/---
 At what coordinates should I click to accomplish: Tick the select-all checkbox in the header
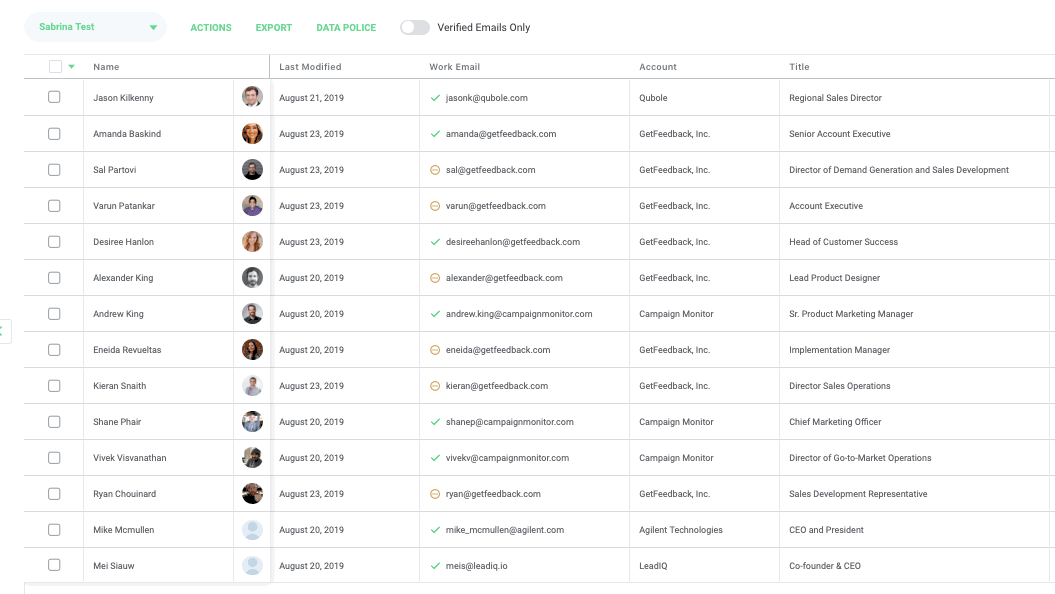click(x=55, y=67)
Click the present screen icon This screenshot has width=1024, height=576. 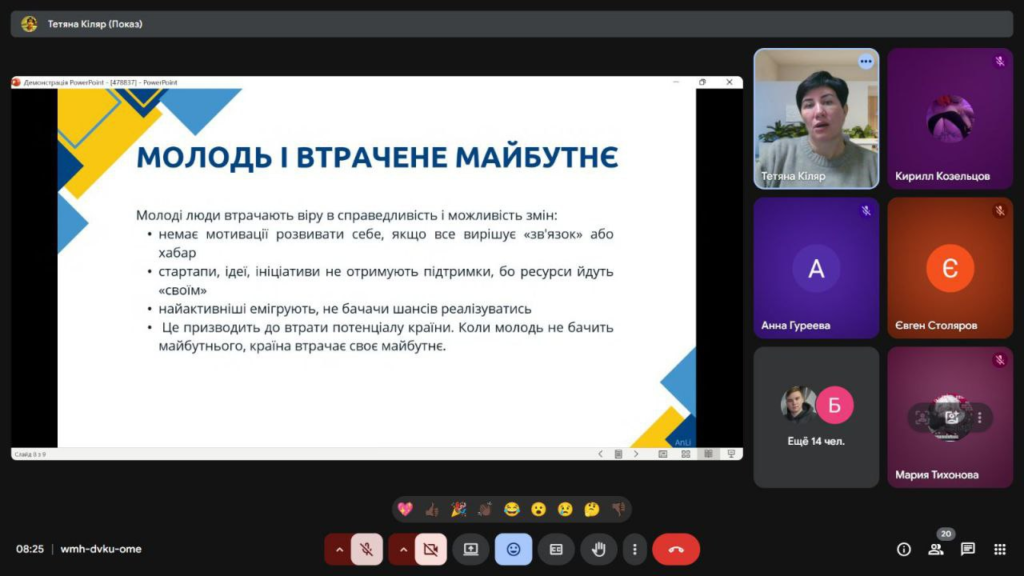point(470,549)
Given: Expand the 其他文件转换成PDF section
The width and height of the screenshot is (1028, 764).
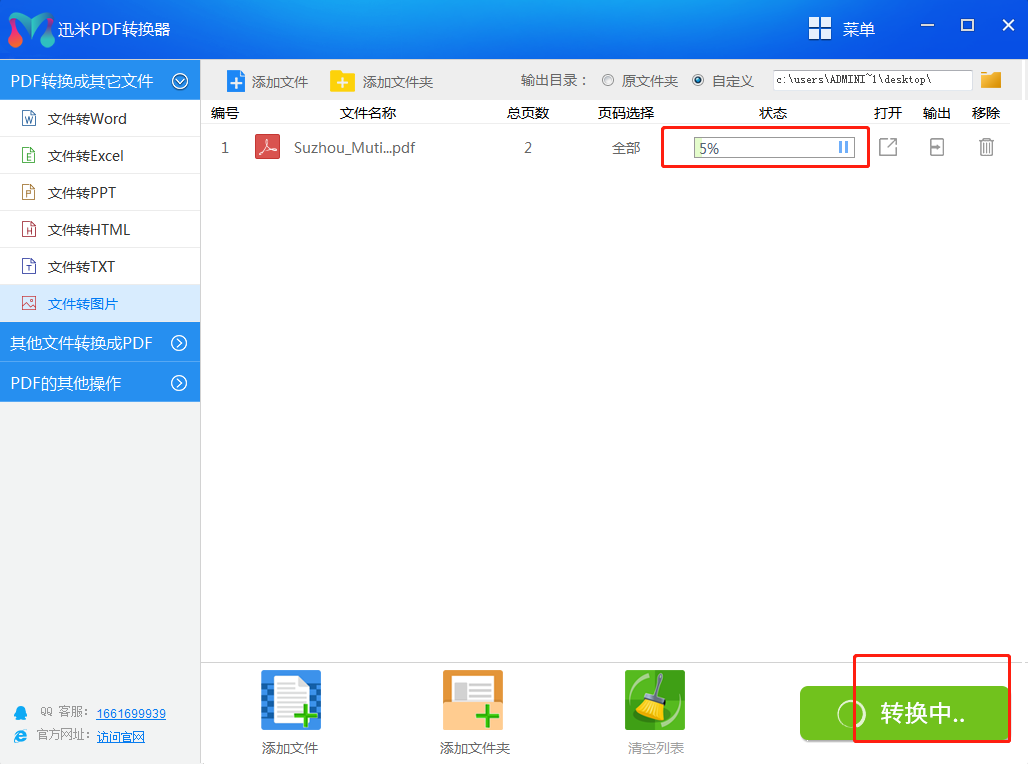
\---
Assignment → Set down word for word each line from the one containing "Given: Expand the 其他文件转换成PDF section" through the end of the material, and keep the pictures out of it.

Expected answer →
Given: Expand the 其他文件转换成PDF section
The width and height of the screenshot is (1028, 764).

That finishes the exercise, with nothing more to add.